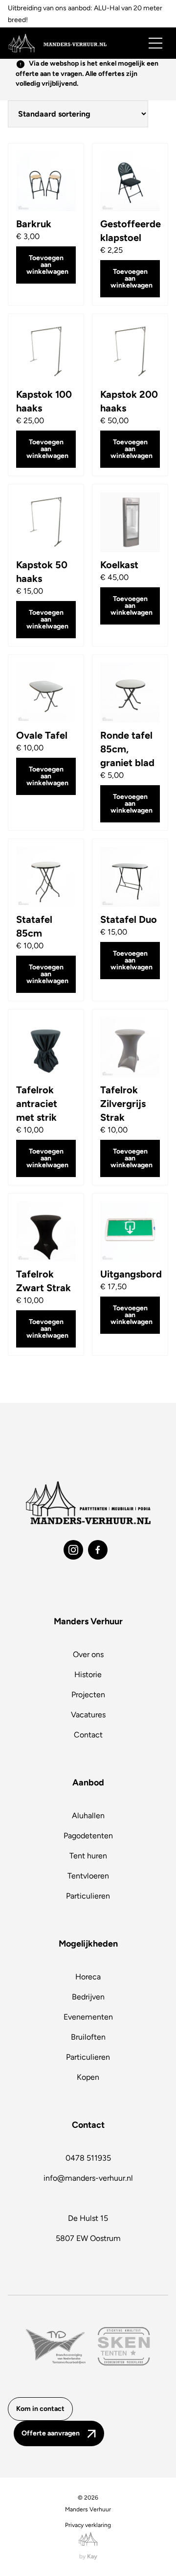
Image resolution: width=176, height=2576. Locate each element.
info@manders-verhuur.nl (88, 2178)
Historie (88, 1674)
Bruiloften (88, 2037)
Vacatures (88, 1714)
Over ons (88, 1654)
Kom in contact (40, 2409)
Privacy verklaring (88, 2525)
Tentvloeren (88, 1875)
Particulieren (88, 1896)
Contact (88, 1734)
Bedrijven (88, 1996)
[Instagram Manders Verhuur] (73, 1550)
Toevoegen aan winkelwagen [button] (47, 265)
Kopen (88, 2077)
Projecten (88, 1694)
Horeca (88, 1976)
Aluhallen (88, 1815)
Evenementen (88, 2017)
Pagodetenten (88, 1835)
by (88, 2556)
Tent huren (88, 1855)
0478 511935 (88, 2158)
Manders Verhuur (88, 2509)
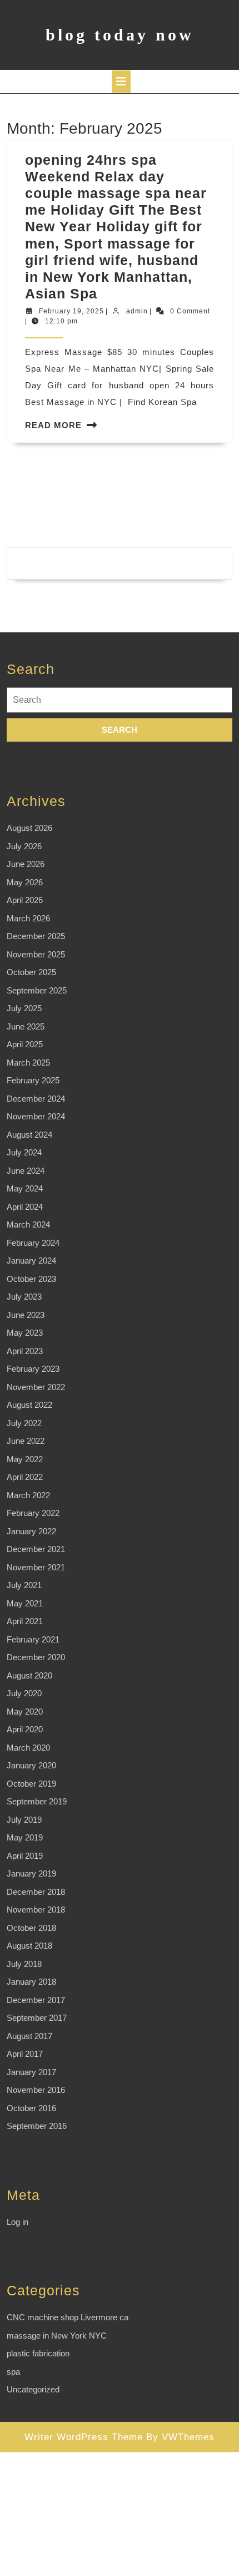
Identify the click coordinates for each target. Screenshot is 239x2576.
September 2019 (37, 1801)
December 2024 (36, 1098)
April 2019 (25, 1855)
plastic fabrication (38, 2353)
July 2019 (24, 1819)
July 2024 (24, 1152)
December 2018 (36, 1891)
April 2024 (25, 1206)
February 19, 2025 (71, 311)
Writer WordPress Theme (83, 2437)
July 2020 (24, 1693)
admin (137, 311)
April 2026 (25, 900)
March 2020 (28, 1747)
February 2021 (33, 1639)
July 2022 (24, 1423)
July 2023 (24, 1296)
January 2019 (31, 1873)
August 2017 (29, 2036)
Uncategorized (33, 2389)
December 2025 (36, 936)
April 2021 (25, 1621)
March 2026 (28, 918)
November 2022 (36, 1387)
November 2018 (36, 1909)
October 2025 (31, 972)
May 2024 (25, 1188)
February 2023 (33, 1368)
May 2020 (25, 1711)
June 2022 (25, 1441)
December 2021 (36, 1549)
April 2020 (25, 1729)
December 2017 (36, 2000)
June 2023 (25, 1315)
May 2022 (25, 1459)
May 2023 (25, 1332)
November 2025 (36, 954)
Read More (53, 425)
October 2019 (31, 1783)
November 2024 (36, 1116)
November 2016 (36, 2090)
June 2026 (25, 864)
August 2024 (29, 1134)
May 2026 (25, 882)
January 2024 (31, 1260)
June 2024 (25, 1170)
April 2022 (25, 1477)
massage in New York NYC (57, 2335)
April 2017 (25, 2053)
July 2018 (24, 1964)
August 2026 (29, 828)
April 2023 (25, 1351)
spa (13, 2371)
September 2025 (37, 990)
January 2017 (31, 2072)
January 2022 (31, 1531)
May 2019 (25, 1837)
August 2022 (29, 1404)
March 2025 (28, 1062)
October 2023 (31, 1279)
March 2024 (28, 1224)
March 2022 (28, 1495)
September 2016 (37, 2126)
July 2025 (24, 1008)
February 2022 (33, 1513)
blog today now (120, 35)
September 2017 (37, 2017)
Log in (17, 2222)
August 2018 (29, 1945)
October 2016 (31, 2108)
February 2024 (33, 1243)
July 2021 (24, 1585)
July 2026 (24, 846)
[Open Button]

- - - - - - -

> _WHAT THE EXERCISE ASKS_: What is needed is an exact copy of the lines above, from the one containing "Read More (53, 425)" through the one containing "July 2018 (24, 1964)", with nothing added.

> _RESPONSE AREA_:
Read More (53, 425)
October 2019 (31, 1783)
November 2024 (36, 1116)
November 2016 (36, 2090)
June 2026 (25, 864)
August 2024 (29, 1134)
May 2026 (25, 882)
January 2024 (31, 1260)
June 2024 (25, 1170)
April 2022 (25, 1477)
massage in New York NYC (57, 2335)
April 2017 (25, 2053)
July 2018 (24, 1964)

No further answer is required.